Problem to work on
Give the data again exactly as written, skipping any pictures.

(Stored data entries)
# # # #

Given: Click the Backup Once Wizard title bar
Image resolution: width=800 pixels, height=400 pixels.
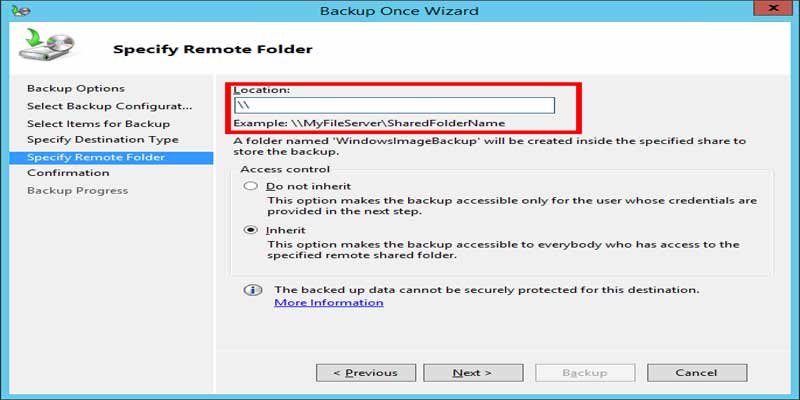Looking at the screenshot, I should (399, 10).
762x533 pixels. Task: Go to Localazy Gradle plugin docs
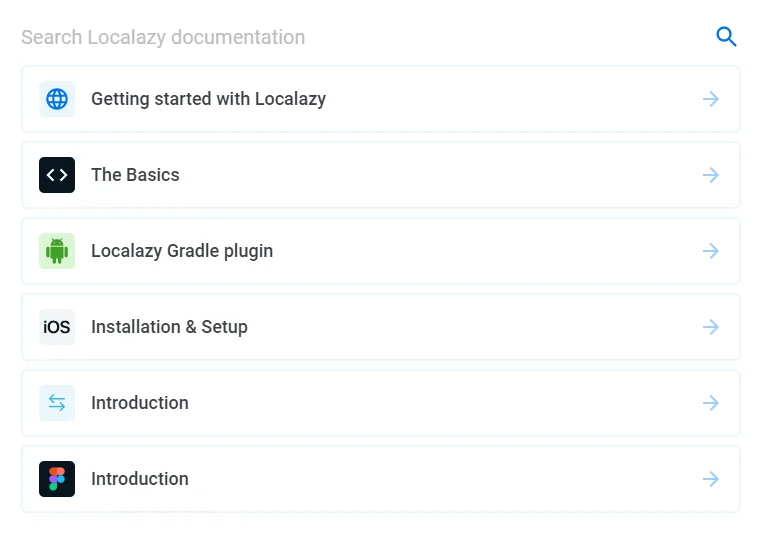coord(182,251)
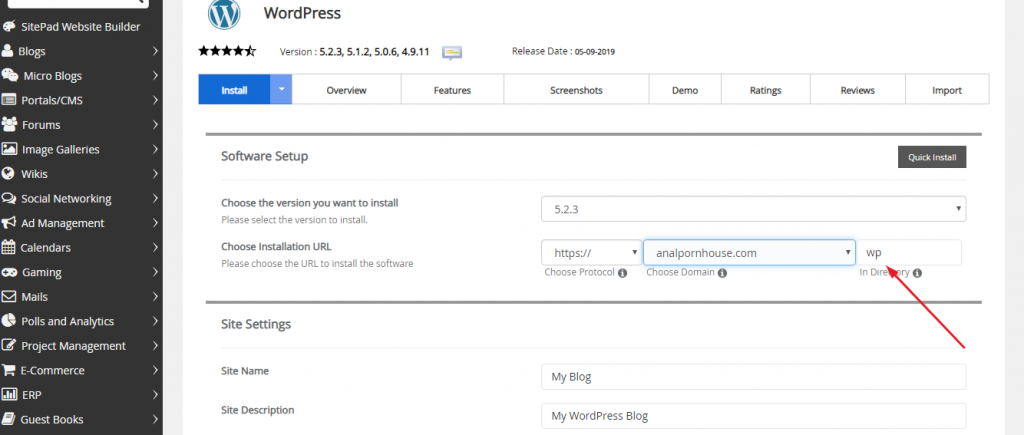This screenshot has width=1024, height=435.
Task: Click the Calendars icon in the sidebar
Action: tap(10, 247)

# # # #

Exercise solution
Given: Click the Backup Once Wizard title bar
Image resolution: width=800 pixels, height=400 pixels.
Looking at the screenshot, I should (399, 10).
762x533 pixels. Task: Go to Localazy Gradle plugin docs
coord(182,251)
This screenshot has width=1024, height=435.
Task: Click the Calendars icon in the sidebar
Action: tap(10, 247)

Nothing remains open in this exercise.